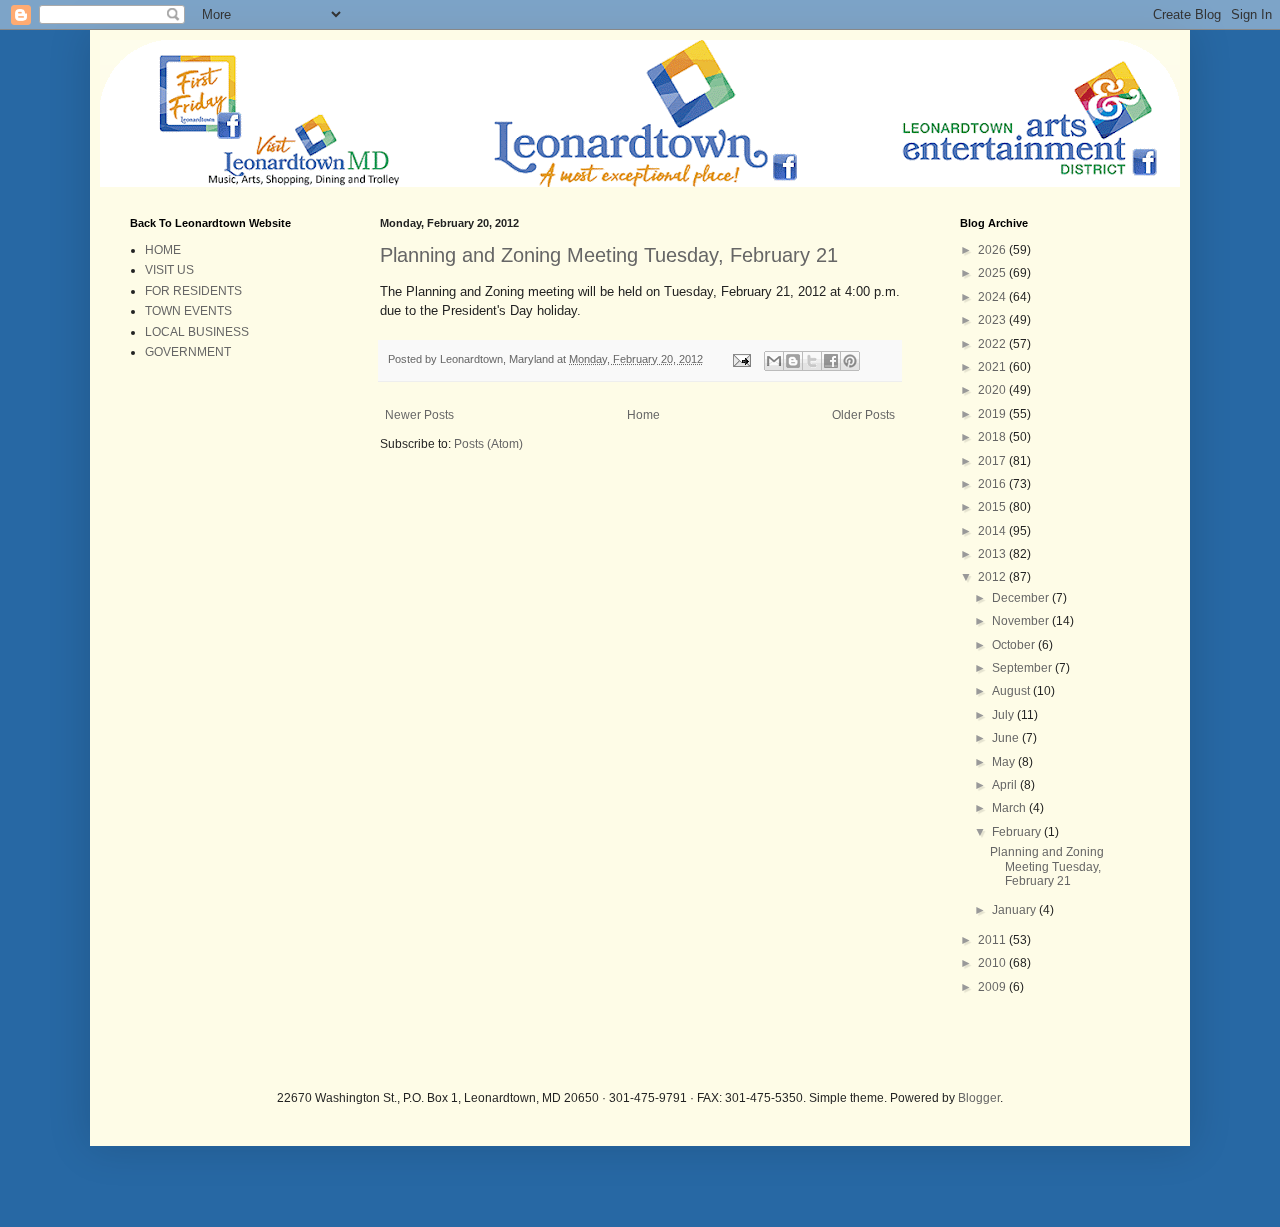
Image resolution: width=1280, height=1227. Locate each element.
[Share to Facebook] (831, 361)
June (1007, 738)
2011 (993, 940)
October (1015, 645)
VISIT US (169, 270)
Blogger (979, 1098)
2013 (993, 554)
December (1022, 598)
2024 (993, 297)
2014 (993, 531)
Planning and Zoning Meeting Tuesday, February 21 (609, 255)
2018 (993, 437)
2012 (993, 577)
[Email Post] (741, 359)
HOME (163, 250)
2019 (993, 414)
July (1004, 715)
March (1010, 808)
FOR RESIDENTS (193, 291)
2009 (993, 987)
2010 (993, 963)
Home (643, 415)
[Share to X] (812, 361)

◆ **Task requirements**:
Images in the records should not be copied. Repeat all the rest exactly.

◆ **Exercise output**:
Image resolution: width=1280, height=1227. Locate each element.
[Share to Facebook] (831, 361)
June (1007, 738)
2011 (993, 940)
October (1015, 645)
VISIT US (169, 270)
Blogger (979, 1098)
2013 (993, 554)
December (1022, 598)
2024 (993, 297)
2014 (993, 531)
Planning and Zoning Meeting Tuesday, February 21 (609, 255)
2018 (993, 437)
2012 (993, 577)
[Email Post] (741, 359)
HOME (163, 250)
2019 (993, 414)
July (1004, 715)
March (1010, 808)
FOR RESIDENTS (193, 291)
2009 (993, 987)
2010 (993, 963)
Home (643, 415)
[Share to X] (812, 361)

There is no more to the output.